* [Things to do]:
1. Answer these questions from the lipase article header:
(a) In which journal did the article appear?
(b) Which author is marked as the corresponding author?
(c) Which body gave N.N. a Junior Research Fellowship?
2. Write what comes next in the lipase immobilization article, starting after its keywords line.

* [Text provided]:
Microbial Biotechnology

Electronic Journal of Biotechnology ISSN: 0717-3458 Vol. 9 No. 5, Issue of October 15, 2006
© 2006 by Pontificia Universidad Católica de Valparaíso -- Chile Received December 2, 2005 / Accepted May 3, 2006
DOI: 10.2225/vol9-issue5-fulltext-9  

Immobilization and stability studies of a lipase from thermophilic Bacillus sp: The effect of process parameters on immobilization of enzyme

Neerupma Nawani
Department of Biotechnology
Panjab University
Chandigarh 160014, India

Rajvinder Singh
Department of Biotechnology
Panjab University
Chandigarh 160014, India
E-mail: rajvindersingh00@rediffmail.com

Jagdeep Kaur*
Department of Biotechnology
Panjab University
160014, Chandigarh, India
Tel: 0091 172 2534086
Fax: 0091 172 2541409
Email: jagsekhon@yahoo.com

*Corresponding author

Financial support: Junior Research Fellowship to N.N. from Council of Scientific and Industrial Research, India and research grant to J.K. from Department of Biotechnology, India.

Keywords: esterification, immobilization, lipase, thermostability.

* [Input data]:
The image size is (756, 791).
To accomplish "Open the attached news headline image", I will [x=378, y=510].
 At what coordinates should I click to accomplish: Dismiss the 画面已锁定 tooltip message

* [Answers provided]:
1.
(a) Electronic Journal of Biotechnology
(b) Jagdeep Kaur
(c) Council of Scientific and Industrial Research, India

2.
Full Text

A thermostable lipase was partially purified from the culture supernatant of a thermophilic Bacillus sp. The enzyme is optimally active at 60ºC and pH 8.0. The enzyme showed enhancement in activity in presence of benzene or hexane (30% v/v each). The activity (assayed by determining the release of pNP from pNP laurate) was stimulated up to 60% of these solvents in enzyme reaction mixture. The catalytic properties of this thermostable enzyme can be further improved via the use of different immobilization techniques and reaction conditions. Enzyme was immobilized on different solid supports and their enzyme activity and stability was compared. The enzyme was adsorbed on silica and HP-20 beads followed by cross-linking with gluteraldehyde on HP-20, which improved the thermostability of enzyme. The optimum pH (pH 8.5) was nearly same for aqueous and immobilized enzyme while optimum temperature was nearly 5ºC higher in case of immobilized enzyme. The immobilized/cross linked enzyme was more thermostable at 70 and 80ºC in comparison to aqueous and surface adsorbed lipase on silica and HP-20. The optimum temperature for esterification reactions was determined to be 60-65ºC. Half-life of immobilized lipase was nearly 2.5 x higher than the aqueous enzyme at 70ºC. Esterification of methanol and oleic acid to methyl oleate by immobilized enzyme was studied in detail.